- _SOURCE DATA_:
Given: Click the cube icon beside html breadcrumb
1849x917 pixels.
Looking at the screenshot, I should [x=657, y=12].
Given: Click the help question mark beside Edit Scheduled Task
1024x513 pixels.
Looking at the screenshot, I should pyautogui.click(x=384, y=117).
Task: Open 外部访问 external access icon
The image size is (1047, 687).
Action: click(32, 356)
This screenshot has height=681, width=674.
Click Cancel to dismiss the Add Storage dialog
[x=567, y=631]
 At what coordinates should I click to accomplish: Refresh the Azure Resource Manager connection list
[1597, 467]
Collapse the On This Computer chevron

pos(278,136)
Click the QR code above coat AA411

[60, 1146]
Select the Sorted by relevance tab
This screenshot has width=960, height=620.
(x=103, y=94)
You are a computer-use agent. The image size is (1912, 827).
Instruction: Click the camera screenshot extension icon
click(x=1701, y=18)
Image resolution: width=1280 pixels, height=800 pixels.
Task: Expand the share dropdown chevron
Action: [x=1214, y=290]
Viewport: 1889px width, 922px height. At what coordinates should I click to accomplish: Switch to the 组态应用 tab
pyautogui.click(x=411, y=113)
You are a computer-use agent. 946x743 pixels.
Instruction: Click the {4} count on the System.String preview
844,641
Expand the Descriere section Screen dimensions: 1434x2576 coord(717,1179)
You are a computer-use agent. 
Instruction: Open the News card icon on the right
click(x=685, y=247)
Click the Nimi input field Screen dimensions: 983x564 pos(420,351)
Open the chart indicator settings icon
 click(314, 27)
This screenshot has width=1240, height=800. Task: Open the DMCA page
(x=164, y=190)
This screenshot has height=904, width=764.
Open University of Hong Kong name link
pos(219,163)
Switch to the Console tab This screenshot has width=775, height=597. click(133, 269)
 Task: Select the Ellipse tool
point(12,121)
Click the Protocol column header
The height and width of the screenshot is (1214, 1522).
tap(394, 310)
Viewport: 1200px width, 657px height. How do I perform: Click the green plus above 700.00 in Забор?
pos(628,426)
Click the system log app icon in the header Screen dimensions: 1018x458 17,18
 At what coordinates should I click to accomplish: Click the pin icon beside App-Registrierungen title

- _WHAT YOU WILL DO_:
Please return the full set of records exactly as given above.

- _SOLUTION FOR THIS EXERCISE_:
Given: Click the cube icon beside html breadcrumb
1849x917 pixels.
Looking at the screenshot, I should [x=657, y=12].
Given: Click the help question mark beside Edit Scheduled Task
1024x513 pixels.
Looking at the screenshot, I should pyautogui.click(x=384, y=117).
Task: Open 外部访问 external access icon
The image size is (1047, 687).
Action: click(32, 356)
This screenshot has height=681, width=674.
Click Cancel to dismiss the Add Storage dialog
[x=567, y=631]
 At what coordinates should I click to accomplish: Refresh the Azure Resource Manager connection list
[1597, 467]
Collapse the On This Computer chevron

pos(278,136)
Click the QR code above coat AA411

[60, 1146]
Select the Sorted by relevance tab
This screenshot has width=960, height=620.
(x=103, y=94)
You are a computer-use agent. The image size is (1912, 827).
Instruction: Click the camera screenshot extension icon
click(x=1701, y=18)
Image resolution: width=1280 pixels, height=800 pixels.
Task: Expand the share dropdown chevron
Action: [x=1214, y=290]
Viewport: 1889px width, 922px height. At what coordinates should I click to accomplish: Switch to the 组态应用 tab
pyautogui.click(x=411, y=113)
You are a computer-use agent. 946x743 pixels.
Instruction: Click the {4} count on the System.String preview
844,641
Expand the Descriere section Screen dimensions: 1434x2576 coord(717,1179)
You are a computer-use agent. 
Instruction: Open the News card icon on the right
click(x=685, y=247)
Click the Nimi input field Screen dimensions: 983x564 pos(420,351)
Open the chart indicator settings icon
 click(314, 27)
This screenshot has width=1240, height=800. Task: Open the DMCA page
(x=164, y=190)
This screenshot has height=904, width=764.
Open University of Hong Kong name link
pos(219,163)
Switch to the Console tab This screenshot has width=775, height=597. click(133, 269)
 Task: Select the Ellipse tool
point(12,121)
Click the Protocol column header
The height and width of the screenshot is (1214, 1522).
tap(394, 310)
Viewport: 1200px width, 657px height. How do I perform: Click the green plus above 700.00 in Забор?
pos(628,426)
Click the system log app icon in the header Screen dimensions: 1018x458 17,18
 At what coordinates should I click to accomplish: Click the pin icon beside App-Registrierungen title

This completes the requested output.